ENVAR sets the initial values for the environment variables you specify. This allows you to pass switches or tagged information into the application that can be accessed by the C functions getenv, setenv, and clearenv.
When the run-time options are merged, ENVAR strings are appended in the order encountered during the merge. Therefore, the set of environment variables established by run-time option processing will reflect all the sources where environment variables are specified. If an environment variable is specified in multiple sources, the last setting will be used.
The system function will copy any environment variables in effect to the new environment. The copied variables will be treated the same as those found in the ENVAR option on the command level with respect to merging.

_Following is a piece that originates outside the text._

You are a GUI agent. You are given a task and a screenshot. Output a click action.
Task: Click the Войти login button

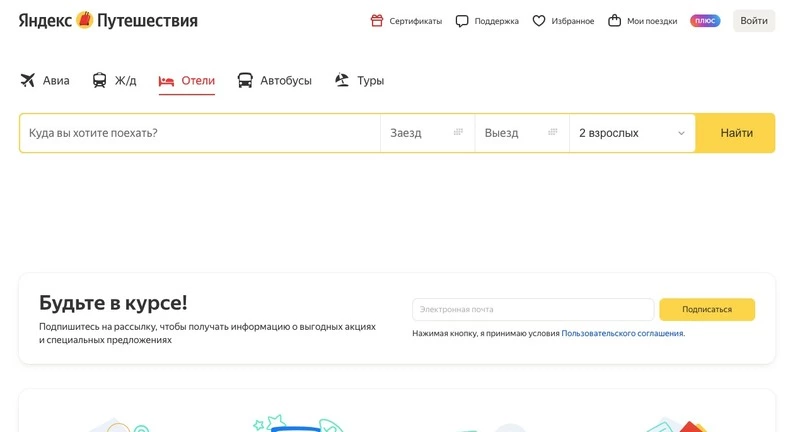coord(754,21)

Standard C functions can access the environment variables at enclave initialization and througout the application's run. Access remains until the HLL returns from enclave termination. Variables that are propagated across the EXEC override those established by the ENVAR option. getenv serializes access to the environment variables.
HLLs can access the environment variables through standard C functions at enclave initialization and throughout the application's run.
Valid values : ENVAR accepts values in the form 'name=value', where name is an environment variable and value is the value of the variable. Neither may contain null bytes or equal signs and blanks are significant. Multiple strings can be specified, separated by commas. Single quotes must be used around each name=value pair. A maximum length of 240 is allowed, including all quotes and commas.